Sunday, February 26, 2006

A River's Edge


This film is an incredibly convincing and dark alternative to 1980's suburban films like pretty in pink or the breakfast club. It's characters all fall prey to a vicious brand of nihilism peculiar to Reagan era cold war culture, a nihilism that very well might be the logical extreme of other rebellious adolescent sentiments. The youngsters' indifference to the death of their friend, their partially developed sense of remorse comes not from the event but from an incapacity to feel bad about it. They admit that the only aspect of life which holds their attention is drug use, an unsurprising conclusion to a psychological story whose premise is the death of the Real. Unlike their playful cultural equivalents (whose commitment to shirking social expectation is never tested in quite the same extreme), these people discover that violence is the only manner in which contact with the Real can be restored.

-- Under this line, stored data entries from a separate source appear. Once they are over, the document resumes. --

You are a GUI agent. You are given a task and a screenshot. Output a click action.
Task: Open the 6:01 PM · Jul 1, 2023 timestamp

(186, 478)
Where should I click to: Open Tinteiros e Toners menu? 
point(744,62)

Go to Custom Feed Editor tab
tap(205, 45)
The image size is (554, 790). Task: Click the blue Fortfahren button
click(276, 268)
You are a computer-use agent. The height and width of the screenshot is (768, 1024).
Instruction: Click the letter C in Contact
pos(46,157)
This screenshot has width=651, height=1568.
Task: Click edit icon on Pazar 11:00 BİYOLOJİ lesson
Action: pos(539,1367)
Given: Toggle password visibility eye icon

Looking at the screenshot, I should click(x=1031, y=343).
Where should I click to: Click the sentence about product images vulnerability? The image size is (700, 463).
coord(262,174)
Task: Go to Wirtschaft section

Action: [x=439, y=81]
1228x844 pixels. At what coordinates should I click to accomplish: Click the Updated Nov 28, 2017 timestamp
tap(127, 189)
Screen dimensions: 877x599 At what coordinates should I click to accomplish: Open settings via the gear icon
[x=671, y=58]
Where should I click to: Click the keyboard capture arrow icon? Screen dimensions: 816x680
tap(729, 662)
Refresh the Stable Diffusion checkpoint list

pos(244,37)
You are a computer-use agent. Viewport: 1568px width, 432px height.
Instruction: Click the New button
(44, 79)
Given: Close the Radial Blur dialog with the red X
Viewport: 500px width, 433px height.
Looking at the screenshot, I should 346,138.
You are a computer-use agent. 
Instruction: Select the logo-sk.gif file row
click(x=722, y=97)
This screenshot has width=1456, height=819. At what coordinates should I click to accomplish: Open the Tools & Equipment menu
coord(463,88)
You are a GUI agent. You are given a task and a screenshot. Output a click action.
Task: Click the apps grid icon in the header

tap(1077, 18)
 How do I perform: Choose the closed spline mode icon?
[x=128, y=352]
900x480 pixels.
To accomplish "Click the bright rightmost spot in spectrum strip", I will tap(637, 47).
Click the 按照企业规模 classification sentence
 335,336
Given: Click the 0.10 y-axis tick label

The psychoanalytic content continues with the series of obsessive pygmalionisms--the child to doll, the adult to sex doll, the teen to girlfriend. If the grand apocalyptic threat of nuclear holocaust leads to nihilism, then the nihilism in turn yields to desperate attempts at generating meaning. This is to say nothing of what seems to be a scathing social critique of loveless and mismanaged middle class households, that infamously american hotbed of repression and the unlikely birthplace of protagonistic valor.

River's Edge

1 comment:

Anonymous said...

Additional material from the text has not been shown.